Not everyone wants Functional Fitness
The best way to approach a fitness programme is going to be heavily influenced by the goal of the programme. There is enough science and pseudo science out there to support certain principles and approaches. The vast majority use an exercise programme to control weight and body composition. Taken a little more seriously and these programmes can be driven by aesthetics (think bodybuilders and fitness exhibitions). Then we have the athletes, from weekend warriors to the professional and elite. Somewhere in the middle come the ‘functional fitness’ crew, such as Crossfit and Strongman – some of whom can become full time professionals in fitness.
Coaching backgrounds Differ
Personal trainers, strength & conditioning coaches, lifestyle coaches will all come via different backgrounds. Their knowledge has been accumulated in many different ways. Different coaches will have their own systems and unique methods to produce the results that they want. Ultimately, working with a client or athlete consistently over time should yield results. Like athletes, coaches too can be very quick to judge other programmes and approaches. A common one would be the functional fitness crew scoffing at the use of biceps curls! However, there is always a place for bicep curls in a programme!

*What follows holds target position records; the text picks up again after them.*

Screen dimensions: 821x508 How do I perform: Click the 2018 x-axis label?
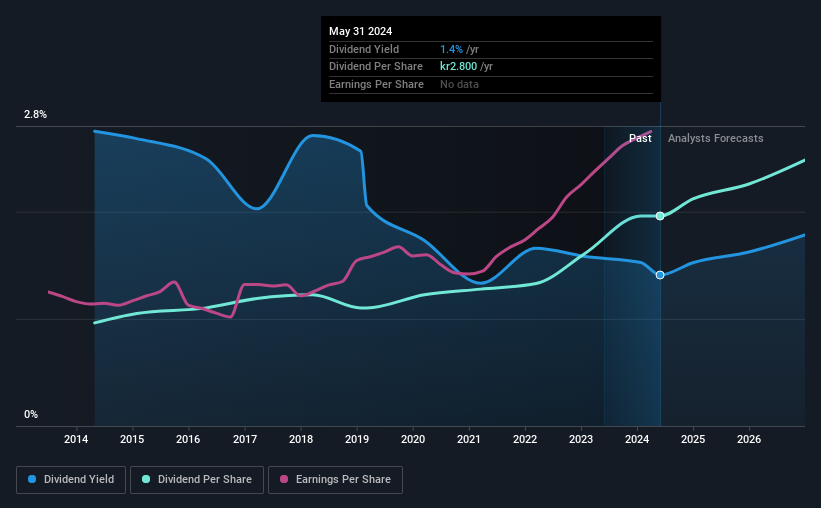pos(301,439)
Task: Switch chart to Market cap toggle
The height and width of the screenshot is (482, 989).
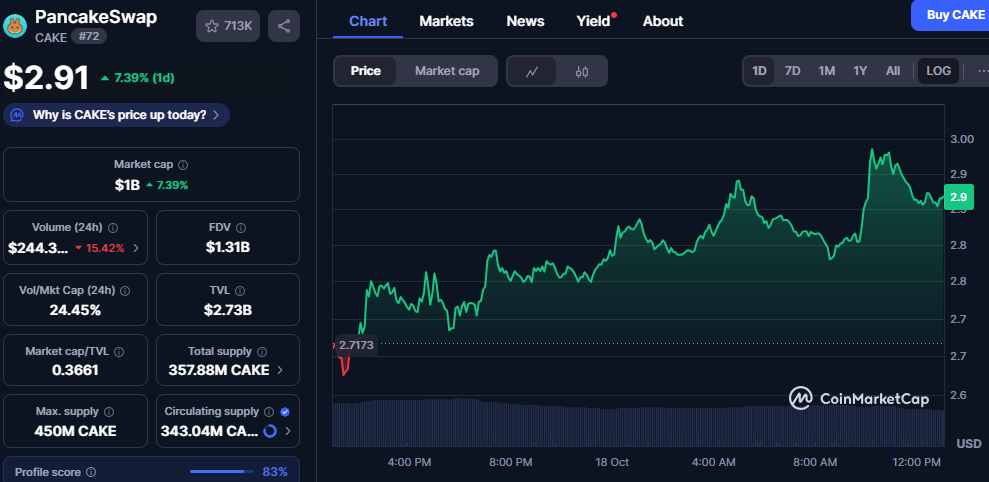Action: 447,71
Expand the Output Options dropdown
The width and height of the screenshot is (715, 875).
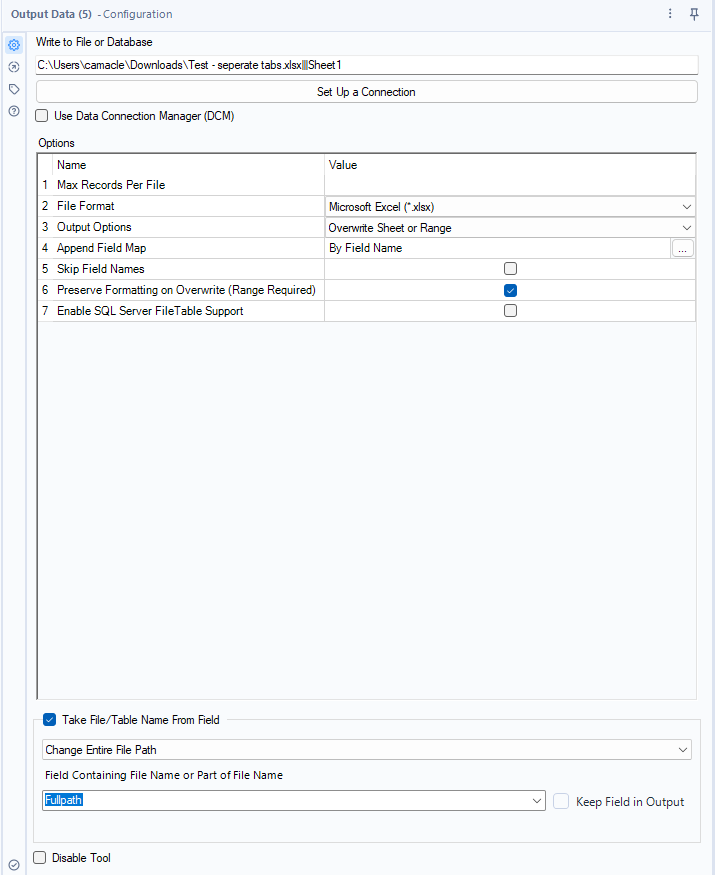[x=688, y=227]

Specific bicep work may be required to overcome a movement dysfunction, such as hyper extensive elbows. They’re also great for those wanting to look good and improve their physiques! If a client wants to include bicep curls in their programme then what is your rationale for stopping them? Is it going to harm them? I’d argue that allowing them to be included improves the quality of the exercises that you ‘really want them to do’!
In short, get of the academic high horse and accept the potential benefits of thinking outside of your own box. There’s more than one way to get fit in Ascot.